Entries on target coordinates
==============================
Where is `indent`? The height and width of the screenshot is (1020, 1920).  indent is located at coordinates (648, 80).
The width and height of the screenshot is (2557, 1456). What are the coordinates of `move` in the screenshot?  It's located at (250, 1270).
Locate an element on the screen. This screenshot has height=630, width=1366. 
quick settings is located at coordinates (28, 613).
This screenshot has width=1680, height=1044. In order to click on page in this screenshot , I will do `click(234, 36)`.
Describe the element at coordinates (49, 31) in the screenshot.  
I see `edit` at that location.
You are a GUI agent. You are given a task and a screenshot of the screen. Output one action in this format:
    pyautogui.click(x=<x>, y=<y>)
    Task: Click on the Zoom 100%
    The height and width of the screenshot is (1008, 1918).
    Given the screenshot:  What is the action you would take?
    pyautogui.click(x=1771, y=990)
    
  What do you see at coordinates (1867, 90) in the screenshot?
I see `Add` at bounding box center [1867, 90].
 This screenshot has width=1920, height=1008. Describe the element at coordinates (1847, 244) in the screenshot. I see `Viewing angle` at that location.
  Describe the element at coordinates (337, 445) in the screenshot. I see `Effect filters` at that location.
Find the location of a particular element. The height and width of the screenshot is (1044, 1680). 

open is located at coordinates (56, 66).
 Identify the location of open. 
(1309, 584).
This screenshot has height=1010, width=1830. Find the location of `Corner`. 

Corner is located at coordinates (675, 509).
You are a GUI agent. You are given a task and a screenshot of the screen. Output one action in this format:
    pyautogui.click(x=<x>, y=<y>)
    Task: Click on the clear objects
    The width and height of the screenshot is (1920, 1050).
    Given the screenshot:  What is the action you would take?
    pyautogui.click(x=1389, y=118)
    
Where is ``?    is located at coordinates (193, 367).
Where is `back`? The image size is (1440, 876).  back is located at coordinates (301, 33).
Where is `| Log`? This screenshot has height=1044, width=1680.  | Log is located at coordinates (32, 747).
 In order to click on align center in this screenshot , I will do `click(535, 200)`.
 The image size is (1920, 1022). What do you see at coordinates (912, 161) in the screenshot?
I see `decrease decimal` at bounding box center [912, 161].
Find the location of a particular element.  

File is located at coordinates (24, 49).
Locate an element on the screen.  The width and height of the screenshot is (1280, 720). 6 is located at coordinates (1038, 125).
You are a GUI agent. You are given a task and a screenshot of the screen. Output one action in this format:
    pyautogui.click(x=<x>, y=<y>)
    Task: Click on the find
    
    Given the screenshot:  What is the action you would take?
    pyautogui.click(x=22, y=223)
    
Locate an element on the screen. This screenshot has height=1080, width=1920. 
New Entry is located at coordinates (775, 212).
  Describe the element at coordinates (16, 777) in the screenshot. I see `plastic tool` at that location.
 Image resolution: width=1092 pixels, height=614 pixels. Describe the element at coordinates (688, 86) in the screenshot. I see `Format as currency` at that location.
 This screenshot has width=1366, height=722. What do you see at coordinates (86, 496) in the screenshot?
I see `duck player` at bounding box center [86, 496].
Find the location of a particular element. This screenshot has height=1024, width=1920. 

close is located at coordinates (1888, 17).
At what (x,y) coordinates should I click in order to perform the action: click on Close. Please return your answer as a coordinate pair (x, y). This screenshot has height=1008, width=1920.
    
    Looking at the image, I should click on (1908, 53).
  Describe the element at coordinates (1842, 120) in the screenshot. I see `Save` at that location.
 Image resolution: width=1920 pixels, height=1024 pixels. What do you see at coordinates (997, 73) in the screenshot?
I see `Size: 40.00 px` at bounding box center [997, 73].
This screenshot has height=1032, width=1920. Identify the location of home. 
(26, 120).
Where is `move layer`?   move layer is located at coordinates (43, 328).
==============================
● **DIRECTION**
Copy out, word for word, the entries starting at the line that contains "Find the location of a particular element. The" and ending after the line that contains "coordinates (301, 33).".

● **IN RESPONSE**
Find the location of a particular element. The height and width of the screenshot is (1044, 1680). 

open is located at coordinates (56, 66).
 Identify the location of open. 
(1309, 584).
This screenshot has height=1010, width=1830. Find the location of `Corner`. 

Corner is located at coordinates (675, 509).
You are a GUI agent. You are given a task and a screenshot of the screen. Output one action in this format:
    pyautogui.click(x=<x>, y=<y>)
    Task: Click on the clear objects
    The width and height of the screenshot is (1920, 1050).
    Given the screenshot:  What is the action you would take?
    pyautogui.click(x=1389, y=118)
    
Where is ``?    is located at coordinates (193, 367).
Where is `back`? The image size is (1440, 876).  back is located at coordinates (301, 33).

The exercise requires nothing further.